Lo prese in braccio e lo portò dentro.
I genitori, alla vista dei due rimasero con gli occhi spalancati.
"Non mi ha aspettato."
Gli aveva detto, guardandoli negli occhi.
Non si ricorda più niente di quella notte.
Forse preferisce dire di aver dimenticato, perché farebbe troppo male ricordare.
Una settimana dopo, si trovò nella buca delle lettere, il diario diario e il foglio.
E adesso li aveva tra le mani, e ormai i diari li aveva già letti, ma quella lettera, quella lettera non aveva mai avuto il coraggio di aprirla.
L'aveva messa in un cassetto, chiusa lì, ma mai dimenticata.
Ma forse era arrivato il momento, dopo un anno.
Sentiva il bisogno di sapere cosa aveva pensato, prima di fare quel gesto..tragico.
E aprì quella lettera ed era come aprire un'ultima volta i pensieri del suo grande amore.
Era arrivato il momento.

"Caro Frank,
Oh.. Non so davvero da dove iniziare, non scrivevo da così tanto.

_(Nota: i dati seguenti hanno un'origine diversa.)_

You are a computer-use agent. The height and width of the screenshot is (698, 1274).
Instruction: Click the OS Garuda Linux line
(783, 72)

Ti avevo scritto così tante cose, nella mia mente, e in quel diario, e adesso, mi sembra quasi una cosa sbagliata rivelartele, così, in queste circostanze.

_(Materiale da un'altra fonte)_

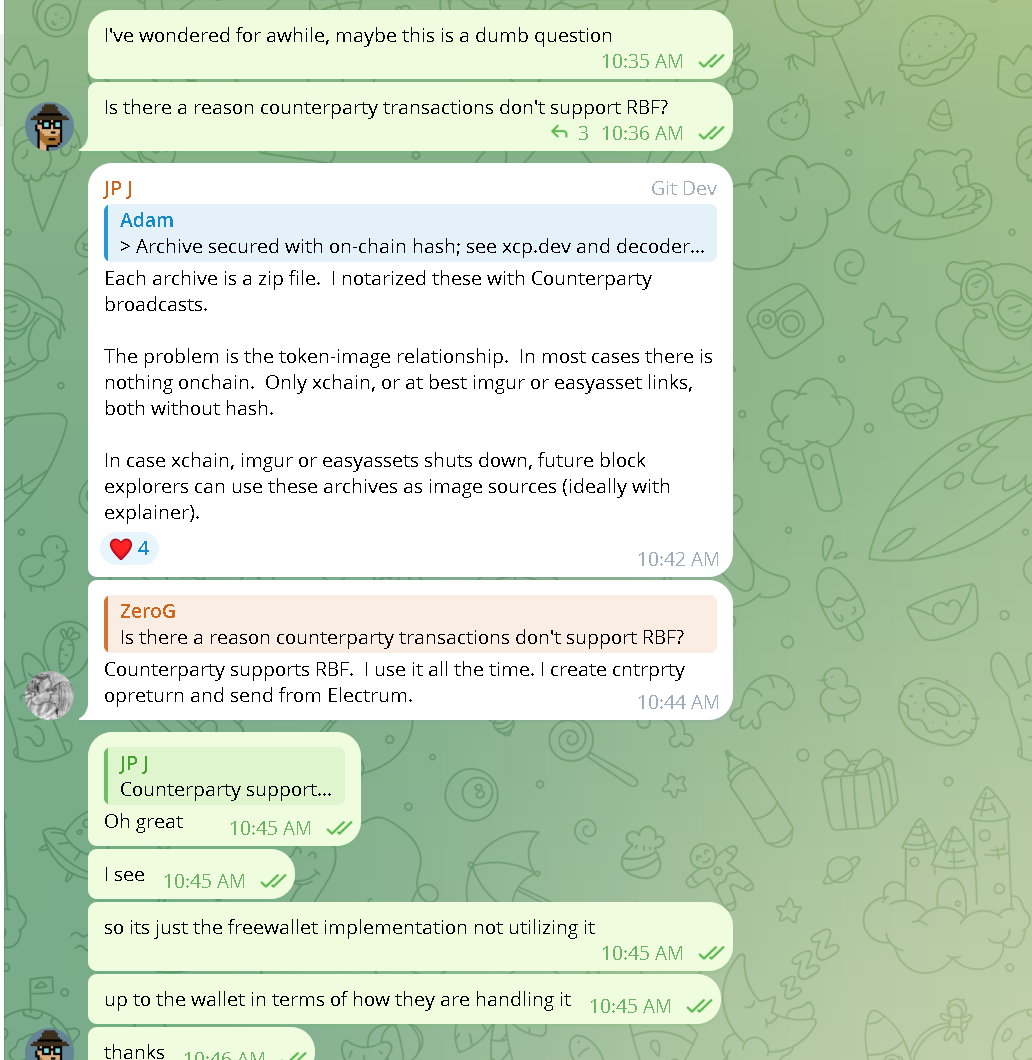Click ZeroG's avatar beside RBF question
Image resolution: width=1032 pixels, height=1060 pixels.
49,126
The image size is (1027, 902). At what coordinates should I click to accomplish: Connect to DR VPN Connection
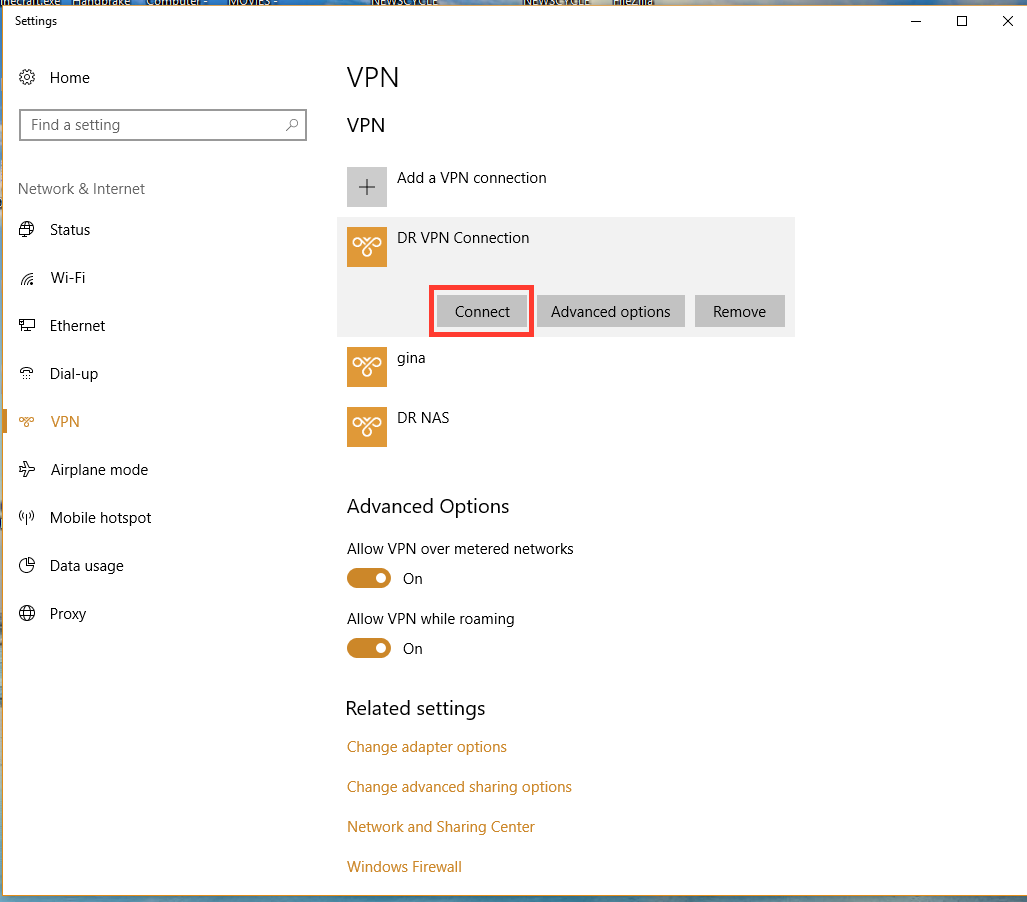482,312
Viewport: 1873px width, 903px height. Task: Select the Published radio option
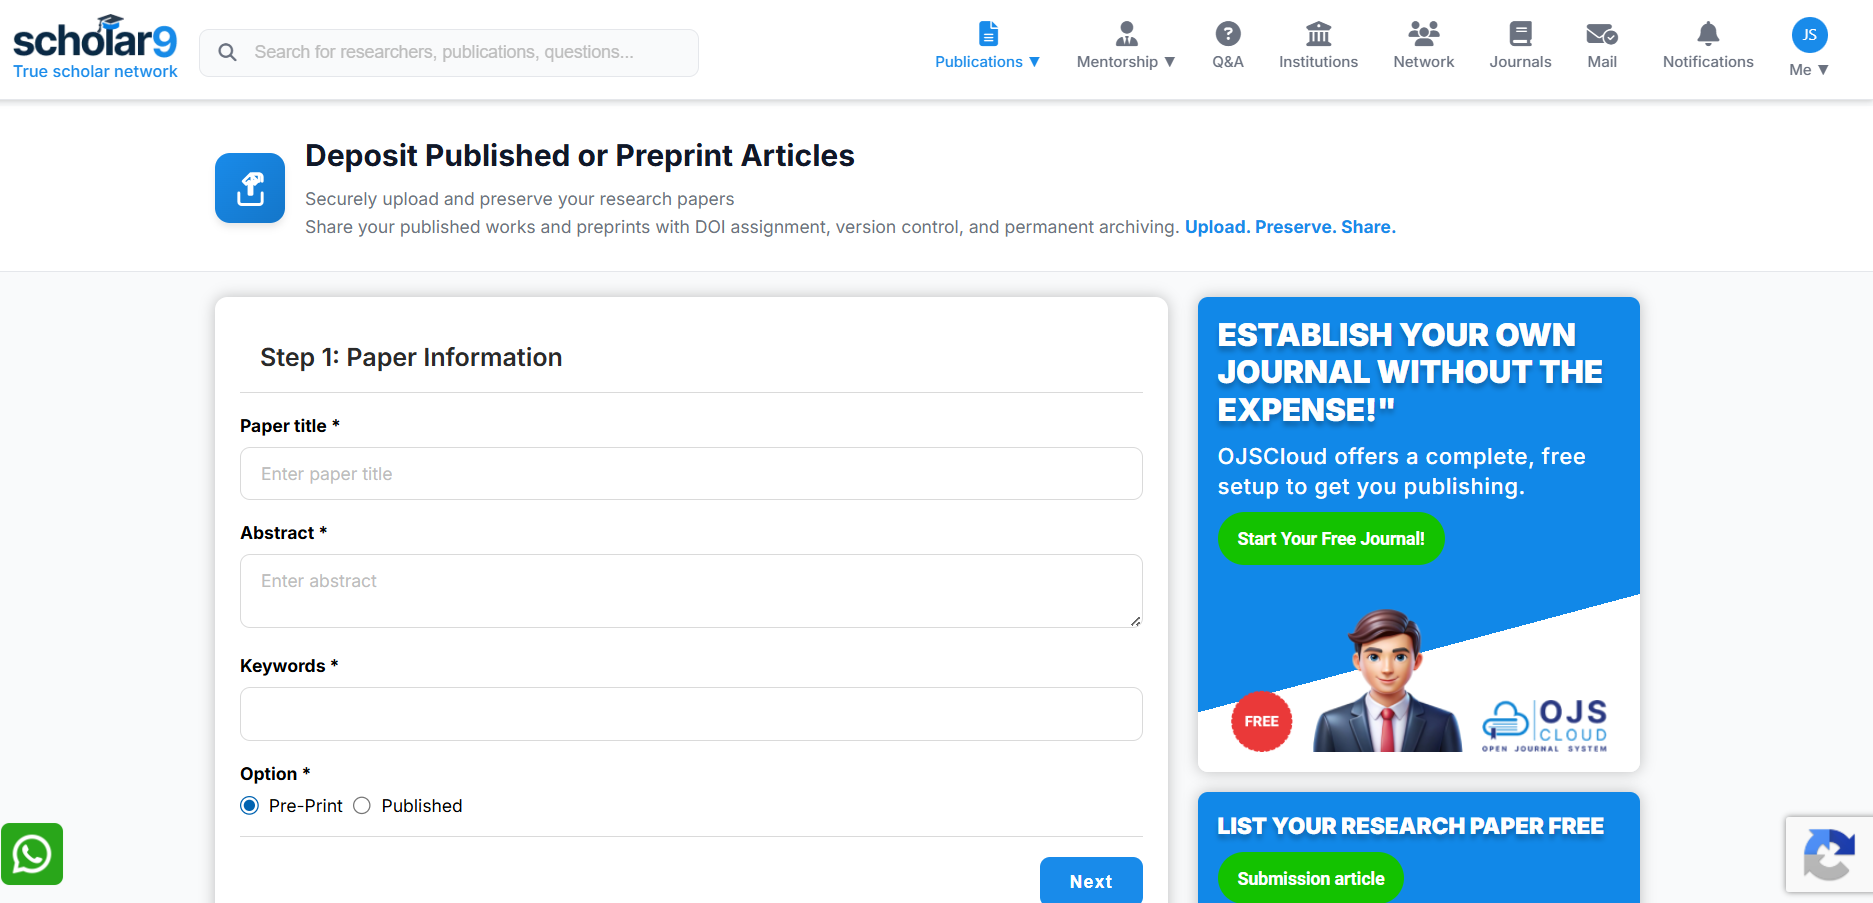pyautogui.click(x=362, y=806)
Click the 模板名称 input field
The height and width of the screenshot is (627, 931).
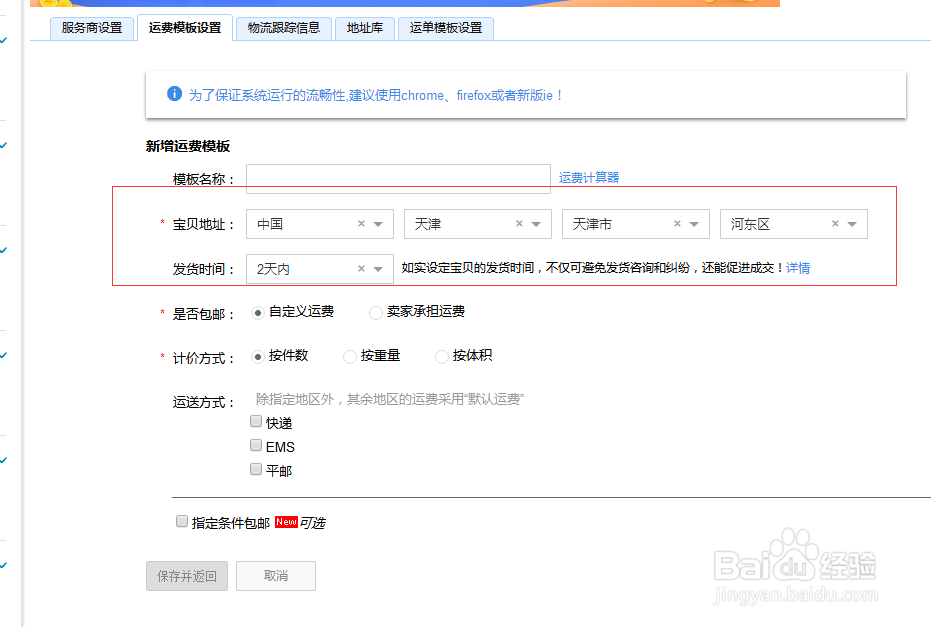[x=397, y=176]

Ti ho lasciato il mio diario, ti ho lasciato un pezzo di me, di noi, affinché tu non mi dimentichi.
È così strano che ti lascerò così.
Mi dispiace che tu abbia dovuto vedere quella parte marcia, malata di me.
Mi dispiace che tu abbia dovuto vedermi vivere e morire, che tu ti sia legato ad una persona che sapevi dall'inizio che ti avrebbe fatto del male.

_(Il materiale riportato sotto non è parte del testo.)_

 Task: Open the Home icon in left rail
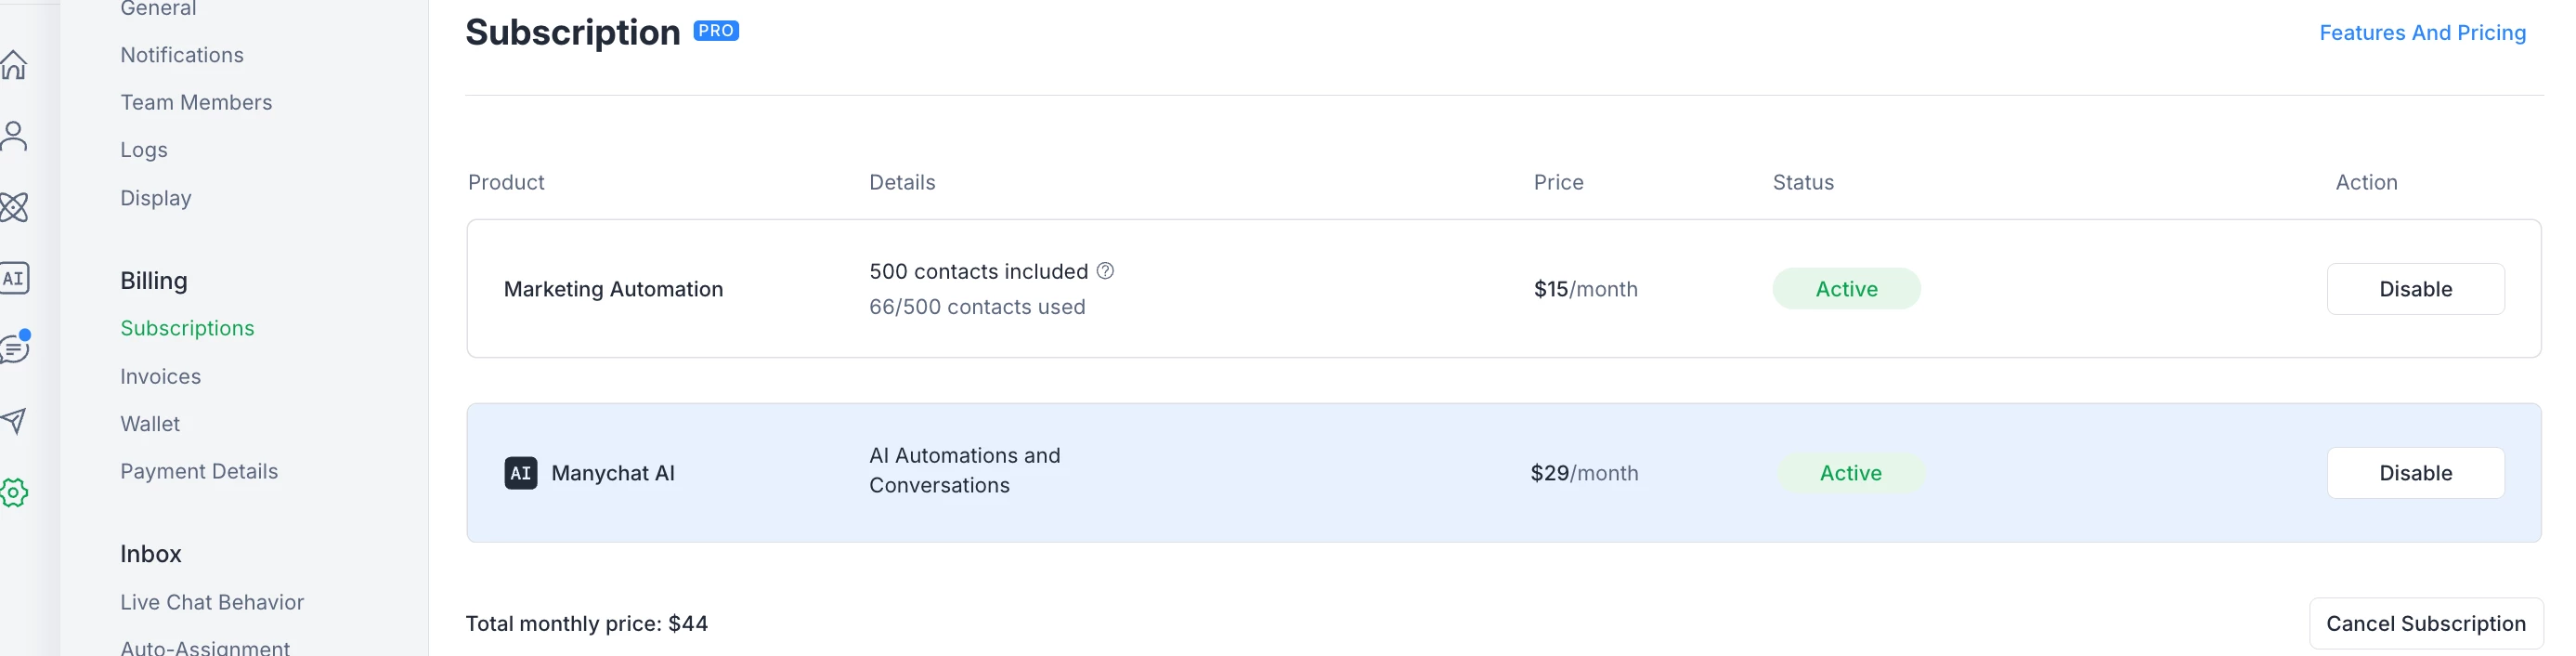pyautogui.click(x=14, y=65)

Lo sapevamo entrambi, come sarebbe finita.
Te lo ricordi quel giorno?
Quel primo giorno.
Ti avevo visto nel corridoio della scuola, i tuoi occhi sembravano pezzi di cielo, mi avevi rapito.
Avevo bisogno di perdermi ancora nei tuoi cieli, e il caso ha voluto che tu fossi accanto a me.
E ti ricordi quel giorno in bagno? Te lo ricordi?
Eri disperato, e i tuoi cieli erano diventati grigi.
E quel "non dire a nessuno che ho pianto." Mi risuonava in testa, eri così fragile, lo eravamo entrambi.
E te lo ricordi il nostro primo bacio?
Mi spingesti a quel muro, e mi stringevi il lembo della maglia, e intanto mi dicevi di odiarmi.
Ma forse le mie parole erano troppo dolci, tanto da farti dimenticare tutto.
E fra il sangue e il cemento, noi eravamo li, a baciarci.
E te lo ricordi il nostro ultimo addio?
Che addio non è mai stato, perché noi nei discorsi seri non siamo mai stati bravi, e gli addii sono discorsi seri.
Avevamo preferito dircelo a gesti, le tue dita sulla mia schiena, le nocche viola, il tuo petto, il mio petto.
E le lacrime versate, e i tuoi cieli in tempesta.
Ed era stato un momento, magico.
Lo hai sentito anche tu vero?
Lo hai sentito che io ti avrei aspettato per sempre?
E l'ho fatto davvero, e continuerò a farlo.
Lo sai, vero?
Solo, lo farò in un altro modo.
Aspetterò che tu ritorni felice, che ti rifai una vita, che trovi qualcuno, qualcuno meno tragico.
Perché un ragazzo triste con un altro ragazzo triste non può fare una storia d'amore.
Può essere solo triste, tragica.
Aspetterò fino alla fine la tua felicità, e tranquillo, l'avvertirò.
Quando ho capito che quei bastardi avevano abusato di te, mi sono reso conto che la tua vita andava a rotoli per colpa mia, che se continuavo ad esserci avremmo continuato a ricorrerci senza mai arrivare.
E ti prego, adesso non darti colpe inutili, io l'ho fatto per noi.
Sono stati i mesi più intensi della mia vita.
Devi essere felice, lo sai?
Vivere è la cosa più rara al mondo.
La maggior parte della gente esiste, ecco tutto.
E tu sei stato in grado di farmi uscire da quello stato di pura esistenza, e portarmi alla vita.
Per un momento, ho pensato che saremmo stati invincibili.
E stavo davvero basando tutta la mia vita su di te, lo sai?
Perché tu per me eri la misura di tutte le cose.
Eri il profumo di ogni fiore, eri il colore di ogni mio dipinto.
Oh Frank.. Eri tutto, sei tutto.
E continuerai ad essere tutto per qualcun altro, lo so, lo sai.
La nostra relazione era un dolore troppo grande, da dover essere spezzato.
E adesso che è spezzato, guarisci i tuoi dolori, e sorridi.
Sorridi amore mio, che lo sai cosa succede alle tue guance se piangi."

E chiuse la lettera fra le mani, e sorrise fra le lacrime.
E con un sorriso disse

"Sapevo di sbagliarmi, mi aveva aspettato."